What is the point of using callback(error)?
If you want to respond with HTTP errors in that case, you have to encode the HTTP error as successful Lambda response
This type of error-handling is specific to API Gateway.
Just like in traditional Node web servers (e.g. express), you can throw any error using throw new Error('Invalid Payload') and the middleware usually converts it into an HTTP response with the correct response status.
In API Gateway Lambda, this can be written like this...

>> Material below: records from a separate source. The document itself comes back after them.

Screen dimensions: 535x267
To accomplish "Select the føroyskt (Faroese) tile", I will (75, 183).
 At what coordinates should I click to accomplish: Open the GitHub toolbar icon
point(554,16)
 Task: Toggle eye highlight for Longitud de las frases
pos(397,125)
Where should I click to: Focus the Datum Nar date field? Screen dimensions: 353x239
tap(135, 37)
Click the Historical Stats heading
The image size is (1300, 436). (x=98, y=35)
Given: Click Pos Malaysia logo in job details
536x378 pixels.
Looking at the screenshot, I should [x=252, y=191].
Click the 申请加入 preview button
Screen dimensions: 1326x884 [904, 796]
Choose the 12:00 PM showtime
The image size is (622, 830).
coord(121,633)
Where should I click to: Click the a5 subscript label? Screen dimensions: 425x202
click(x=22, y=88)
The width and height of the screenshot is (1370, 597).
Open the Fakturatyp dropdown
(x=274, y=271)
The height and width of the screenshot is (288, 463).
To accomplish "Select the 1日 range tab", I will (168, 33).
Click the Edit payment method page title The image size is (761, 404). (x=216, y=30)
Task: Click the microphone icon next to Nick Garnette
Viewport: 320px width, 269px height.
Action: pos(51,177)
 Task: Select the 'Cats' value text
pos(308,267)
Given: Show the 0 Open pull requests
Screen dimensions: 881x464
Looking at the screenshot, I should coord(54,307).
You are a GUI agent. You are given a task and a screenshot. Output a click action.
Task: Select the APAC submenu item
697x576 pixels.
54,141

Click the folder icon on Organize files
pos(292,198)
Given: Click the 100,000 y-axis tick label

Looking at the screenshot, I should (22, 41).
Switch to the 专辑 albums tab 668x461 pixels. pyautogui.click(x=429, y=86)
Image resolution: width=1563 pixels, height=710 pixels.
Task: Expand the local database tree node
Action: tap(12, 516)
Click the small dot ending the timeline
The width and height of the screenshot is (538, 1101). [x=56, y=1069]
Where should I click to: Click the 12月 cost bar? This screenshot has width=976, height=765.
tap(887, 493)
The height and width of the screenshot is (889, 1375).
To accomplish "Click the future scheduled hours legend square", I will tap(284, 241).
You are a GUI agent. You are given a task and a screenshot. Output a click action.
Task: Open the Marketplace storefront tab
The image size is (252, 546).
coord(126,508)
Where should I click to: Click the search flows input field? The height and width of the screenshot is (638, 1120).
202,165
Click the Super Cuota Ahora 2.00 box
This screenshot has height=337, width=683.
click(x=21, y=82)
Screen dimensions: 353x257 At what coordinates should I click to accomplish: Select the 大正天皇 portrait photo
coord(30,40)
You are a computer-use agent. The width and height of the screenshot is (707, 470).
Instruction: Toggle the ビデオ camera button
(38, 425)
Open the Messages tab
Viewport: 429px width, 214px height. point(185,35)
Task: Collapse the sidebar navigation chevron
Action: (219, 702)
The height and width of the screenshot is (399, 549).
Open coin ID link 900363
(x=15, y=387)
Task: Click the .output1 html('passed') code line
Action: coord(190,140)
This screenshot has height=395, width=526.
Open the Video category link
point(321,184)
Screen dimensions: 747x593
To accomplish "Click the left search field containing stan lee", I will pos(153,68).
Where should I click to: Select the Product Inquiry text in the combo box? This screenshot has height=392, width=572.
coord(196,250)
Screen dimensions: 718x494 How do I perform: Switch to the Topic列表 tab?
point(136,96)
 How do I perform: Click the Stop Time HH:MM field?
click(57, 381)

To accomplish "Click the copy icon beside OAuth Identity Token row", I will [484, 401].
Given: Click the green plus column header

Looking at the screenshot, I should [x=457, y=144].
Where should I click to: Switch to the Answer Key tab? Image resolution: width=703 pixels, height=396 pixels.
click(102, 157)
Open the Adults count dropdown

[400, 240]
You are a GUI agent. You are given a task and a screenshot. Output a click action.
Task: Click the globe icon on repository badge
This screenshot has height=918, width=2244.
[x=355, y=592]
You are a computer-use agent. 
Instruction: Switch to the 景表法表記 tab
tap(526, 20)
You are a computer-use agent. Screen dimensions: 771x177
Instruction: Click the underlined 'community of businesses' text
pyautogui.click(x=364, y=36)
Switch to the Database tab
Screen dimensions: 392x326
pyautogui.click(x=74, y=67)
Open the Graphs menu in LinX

function createResponse(status, body) {
return {
headers: {
'Access-Control-Allow-Origin': '*'
},
statusCode: status,
body: JSON.stringify(body)
}
}
module.exports.endpoint = (event, context, callback) => {
try {
return callback(null, createResponse(200, processEvent(event)))
} except (e) {
console.error(e)
return callback(null, createResponse(500, {
error: 'Internal Server Error'
}))
}
}
Basically, it's a handled error. The lambda function succeeded but the request failed (maybe 400, 404, or 500).
You should be handling errors always, or else if your handler crashes (due to a runtime error or syntax error or any unhandled error), your user will get an unexpected response (a 500 or a 502) which you probably don't want.
Please remember that Lambda is not only used for API Gateway. callback(error) is used for non-API Gateway-triggered Lambdas.
For example, if you have an SNS-triggered Lambda, you can return callback('Any error message here') and it will let SNS know that it failed and so SNS can retry the invocation.